Then a very biased, 100% personal opinion. I have worked with Hydraulic Projects Ltd from UK for work projects and I have really only good things to say on their service and quality of the products. And they do manufacture a lot of OEM autopilot steering equipment sold under different brands. Maybe would be good look into their steering pump solution as well (PC45)? On Accusteer units, there are some stories of them failing even when meticulously maintained. But as always, YMMV.
Thanks for the detailed comments on steering systems Andy. I have worked with industrial hydraulic systems on trucks, cats, diggers, draggers, etc. and I agree that the hydraulics in general and certainly the pump side of the equation is very simple and relatively inexpensive. However, it is all the other components that go into creating a full steering and auto pilot system where the devil and his details creep in as well as costs. The real “devil” here for me though is the complexity which I think you and I have a different definition or perspective on. My focus is on KISS from a safety and maintenance perspective and complexity in this context is not so much that of any single component but rather the overall systems and boat. In the case of steering our priorities as I have outlined are to have a system that is rock solid and has multiple levels of fault tolerance such that I can come as close as possible to eliminating the possibility of losing the ability to steer the boat. With double redundant cylinders, electric/hydraulic pumps, auto pilots, etc. and a final backup of a fully manual steering pump I feel we have the right steering system for Mobius.
PTO’s are another example where they too are relatively simple in and of themselves but they add another “system” to the boat and are very costly and heavy additions. For example Nogva makes an excellent PTO unit that fits between the Gardner engine and their CPP servo box and we seriously considered it and had it on the invoice for quite some time. But in the end it was a lot of weight and cost we don’t need. I already have a PTO directly off the Gardner that I’m going to use for one of the high output alternators. We have gone all electric on the boat systems rather than hydraulic so adding hydraulics would require adding a whole new system to the boat. Again, we seriously considered going to hydraulic for big loads such as winches, windlass, active stabilisers, etc. as well as steering but the all electric route is a better fit for us and so I am doubling down on ensuring our overall electrical system is eXtremely robust and fault tolerant.

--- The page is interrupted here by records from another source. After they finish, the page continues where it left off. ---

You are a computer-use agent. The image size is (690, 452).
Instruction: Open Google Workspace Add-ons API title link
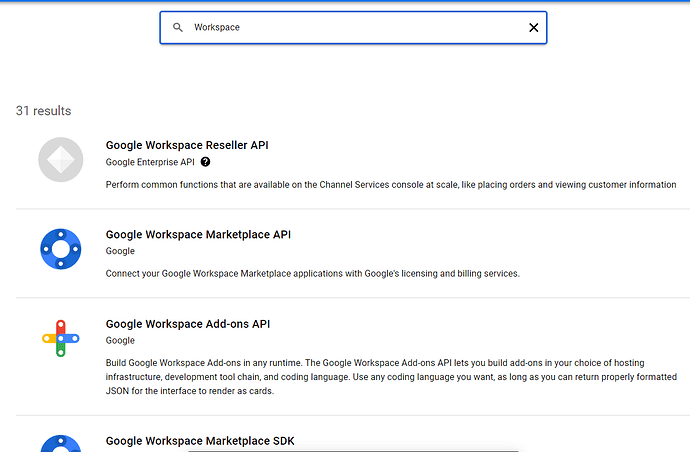[x=188, y=324]
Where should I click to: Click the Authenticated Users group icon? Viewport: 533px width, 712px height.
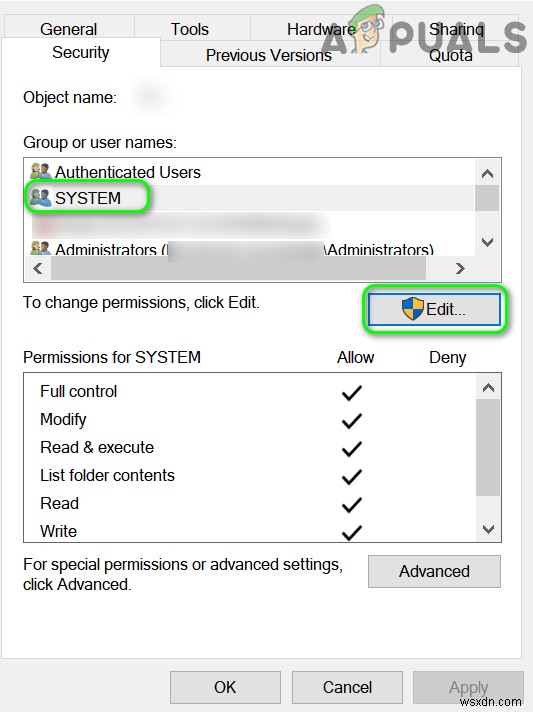click(40, 171)
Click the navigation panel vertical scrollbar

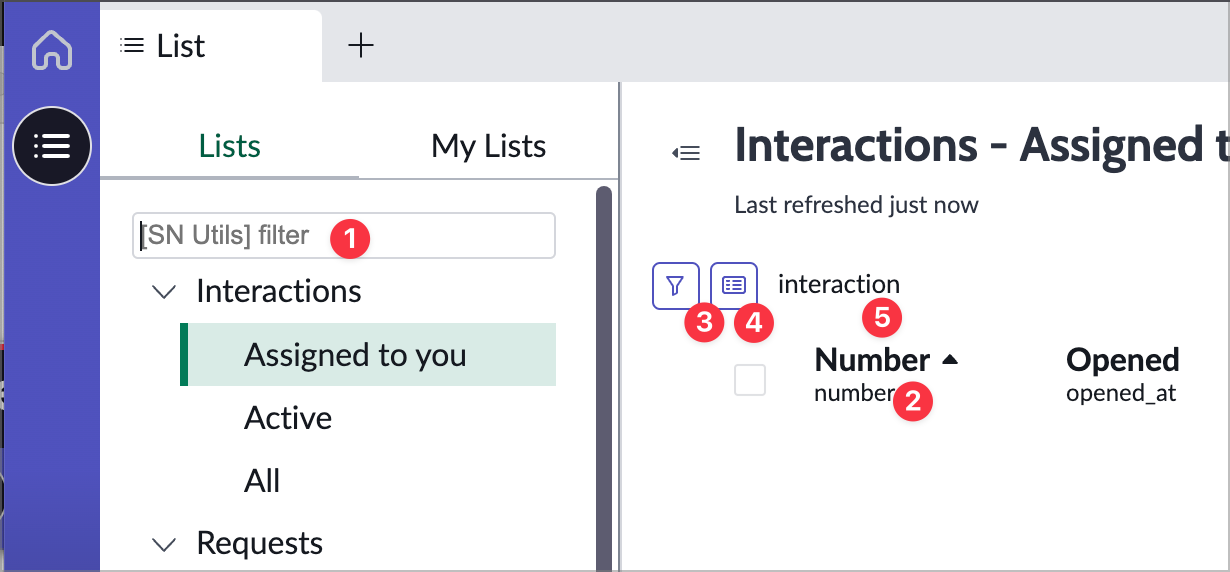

I have looked into the Accu-Steer pumps quite extensively and paid particular attention to those which have had problems. However it seems that the issues are with one specific model, the HP212’s and the others have been very reliable. We are using the Accu-Steer HP300’s so much larger and they have a very good track record as best I know.
Thanks too for the link to the Hydraulic Projects constant running pump. I couldn’t find detailed specs on their site but I think our requirements are considerably higher than the one you linked to and our nominal pressure is 1000psi/69 bar for example. I’m sure they are good pumps and we could have perhaps put together a system using their parts but I valued the confidence I have in an all Kobelt system given my previous experiences with them.
The unit I meant:
And just for fun of it, for cylinders check out Parker Hannifin Lightraurics composite cylinders. They are light, tough, very corrosion resistant and just look so very cool.
And they are used onboard offshore racing yachts for the only use case more critical than steering I can think of, that is keel control.
I bet these are the only cylinders available that cost even more than Kobelts 🙂
Thanks Andy, no question that Kevlar and carbon fibre parts have a very high kool factor. There are actually a LOT of cylinders more expensive than Kobelt and we’ve researched most of them. However Kobelt steering served me extremely well on our previous boat and after 25 years they are still going along strong with only one rebuild of the seals in that time. Kobelt engineers have spent a lot of time with Dennis and I working out all the myriad of details for the overall steering, engine and CPP controls over the past year plus so I’m quite happy going with what I know to work well. Plus they’re Canadian like me so there is always THAT! 🙂
Btw, I just asked my colleague for a price for industrial hydraulic cylinder similar to Kobelt 7080. A 80/50X450 cylinder was closest match, though specified for a bit higher working pressure (210 bar) and loads (tons), anticorrosion coating included. You can literally buy 10 of those for one Kobelt and be left with some change.
I know it is 100% not the same and it being unbalanced does complicate hydraulic setup a bit – but not much -, but makes you (and me) think. A boat buck multiplier factor being 10x -100x is no myth.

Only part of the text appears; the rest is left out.